• _Work item_
Transcribe each entry shown below with no difference from the original.

Data in this exercise section start

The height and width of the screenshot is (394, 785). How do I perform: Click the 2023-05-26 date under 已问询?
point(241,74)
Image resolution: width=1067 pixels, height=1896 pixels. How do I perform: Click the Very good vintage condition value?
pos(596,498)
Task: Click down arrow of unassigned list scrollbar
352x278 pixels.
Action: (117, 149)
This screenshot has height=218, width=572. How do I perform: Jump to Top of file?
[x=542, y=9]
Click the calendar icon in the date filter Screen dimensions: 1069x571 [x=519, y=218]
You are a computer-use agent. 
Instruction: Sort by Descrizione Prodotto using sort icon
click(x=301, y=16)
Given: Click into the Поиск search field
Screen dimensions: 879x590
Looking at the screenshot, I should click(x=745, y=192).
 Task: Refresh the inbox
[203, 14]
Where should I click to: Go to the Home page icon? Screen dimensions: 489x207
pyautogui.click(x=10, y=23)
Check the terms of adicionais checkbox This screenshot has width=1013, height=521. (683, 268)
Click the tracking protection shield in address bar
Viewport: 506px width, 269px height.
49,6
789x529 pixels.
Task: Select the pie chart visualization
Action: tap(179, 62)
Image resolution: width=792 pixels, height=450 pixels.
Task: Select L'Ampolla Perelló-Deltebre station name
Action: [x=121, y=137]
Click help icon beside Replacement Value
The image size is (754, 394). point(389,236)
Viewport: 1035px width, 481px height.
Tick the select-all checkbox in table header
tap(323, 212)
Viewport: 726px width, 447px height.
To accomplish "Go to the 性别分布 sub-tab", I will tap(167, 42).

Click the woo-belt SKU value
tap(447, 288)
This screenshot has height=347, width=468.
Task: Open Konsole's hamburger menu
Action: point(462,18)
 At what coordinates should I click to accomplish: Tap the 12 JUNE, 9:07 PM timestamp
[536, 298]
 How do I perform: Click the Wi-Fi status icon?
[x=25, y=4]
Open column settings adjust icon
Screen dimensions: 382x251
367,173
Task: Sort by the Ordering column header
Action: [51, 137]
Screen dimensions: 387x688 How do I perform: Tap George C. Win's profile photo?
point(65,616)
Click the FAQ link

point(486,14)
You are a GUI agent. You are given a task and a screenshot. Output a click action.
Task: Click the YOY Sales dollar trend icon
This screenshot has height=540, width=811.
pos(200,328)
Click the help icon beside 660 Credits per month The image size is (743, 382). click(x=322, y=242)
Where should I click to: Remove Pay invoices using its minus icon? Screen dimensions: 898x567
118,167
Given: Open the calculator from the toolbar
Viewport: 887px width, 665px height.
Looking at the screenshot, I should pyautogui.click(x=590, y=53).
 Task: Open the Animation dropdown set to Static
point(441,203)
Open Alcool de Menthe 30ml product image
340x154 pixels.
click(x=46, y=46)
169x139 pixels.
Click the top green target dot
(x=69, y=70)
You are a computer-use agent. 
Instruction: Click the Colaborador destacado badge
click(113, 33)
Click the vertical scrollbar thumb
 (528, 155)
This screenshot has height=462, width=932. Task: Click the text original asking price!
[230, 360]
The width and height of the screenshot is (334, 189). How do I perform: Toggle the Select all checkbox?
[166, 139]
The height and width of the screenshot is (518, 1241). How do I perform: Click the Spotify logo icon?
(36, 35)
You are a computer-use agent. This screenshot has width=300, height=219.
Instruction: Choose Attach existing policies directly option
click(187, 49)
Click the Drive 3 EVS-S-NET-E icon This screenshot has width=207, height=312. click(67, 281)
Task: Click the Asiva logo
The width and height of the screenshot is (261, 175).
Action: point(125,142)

Data in this exercise section end

• _Response_
The height and width of the screenshot is (394, 785). How do I perform: Click the 2023-05-26 date under 已问询?
point(241,74)
Image resolution: width=1067 pixels, height=1896 pixels. How do I perform: Click the Very good vintage condition value?
pos(596,498)
Task: Click down arrow of unassigned list scrollbar
352x278 pixels.
Action: (117, 149)
This screenshot has height=218, width=572. How do I perform: Jump to Top of file?
[x=542, y=9]
Click the calendar icon in the date filter Screen dimensions: 1069x571 [x=519, y=218]
You are a computer-use agent. 
Instruction: Sort by Descrizione Prodotto using sort icon
click(x=301, y=16)
Given: Click into the Поиск search field
Screen dimensions: 879x590
Looking at the screenshot, I should click(x=745, y=192).
 Task: Refresh the inbox
[203, 14]
Where should I click to: Go to the Home page icon? Screen dimensions: 489x207
pyautogui.click(x=10, y=23)
Check the terms of adicionais checkbox This screenshot has width=1013, height=521. (683, 268)
Click the tracking protection shield in address bar
Viewport: 506px width, 269px height.
49,6
789x529 pixels.
Task: Select the pie chart visualization
Action: tap(179, 62)
Image resolution: width=792 pixels, height=450 pixels.
Task: Select L'Ampolla Perelló-Deltebre station name
Action: [x=121, y=137]
Click help icon beside Replacement Value
The image size is (754, 394). point(389,236)
Viewport: 1035px width, 481px height.
Tick the select-all checkbox in table header
tap(323, 212)
Viewport: 726px width, 447px height.
To accomplish "Go to the 性别分布 sub-tab", I will tap(167, 42).

Click the woo-belt SKU value
tap(447, 288)
This screenshot has height=347, width=468.
Task: Open Konsole's hamburger menu
Action: point(462,18)
 At what coordinates should I click to accomplish: Tap the 12 JUNE, 9:07 PM timestamp
[536, 298]
 How do I perform: Click the Wi-Fi status icon?
[x=25, y=4]
Open column settings adjust icon
Screen dimensions: 382x251
367,173
Task: Sort by the Ordering column header
Action: [51, 137]
Screen dimensions: 387x688 How do I perform: Tap George C. Win's profile photo?
point(65,616)
Click the FAQ link

point(486,14)
You are a GUI agent. You are given a task and a screenshot. Output a click action.
Task: Click the YOY Sales dollar trend icon
This screenshot has height=540, width=811.
pos(200,328)
Click the help icon beside 660 Credits per month The image size is (743, 382). click(x=322, y=242)
Where should I click to: Remove Pay invoices using its minus icon? Screen dimensions: 898x567
118,167
Given: Open the calculator from the toolbar
Viewport: 887px width, 665px height.
Looking at the screenshot, I should pyautogui.click(x=590, y=53).
 Task: Open the Animation dropdown set to Static
point(441,203)
Open Alcool de Menthe 30ml product image
340x154 pixels.
click(x=46, y=46)
169x139 pixels.
Click the top green target dot
(x=69, y=70)
You are a computer-use agent. 
Instruction: Click the Colaborador destacado badge
click(113, 33)
Click the vertical scrollbar thumb
 (528, 155)
This screenshot has height=462, width=932. Task: Click the text original asking price!
[230, 360]
The width and height of the screenshot is (334, 189). How do I perform: Toggle the Select all checkbox?
[166, 139]
The height and width of the screenshot is (518, 1241). How do I perform: Click the Spotify logo icon?
(36, 35)
You are a computer-use agent. This screenshot has width=300, height=219.
Instruction: Choose Attach existing policies directly option
click(187, 49)
Click the Drive 3 EVS-S-NET-E icon This screenshot has width=207, height=312. click(67, 281)
Task: Click the Asiva logo
The width and height of the screenshot is (261, 175).
Action: point(125,142)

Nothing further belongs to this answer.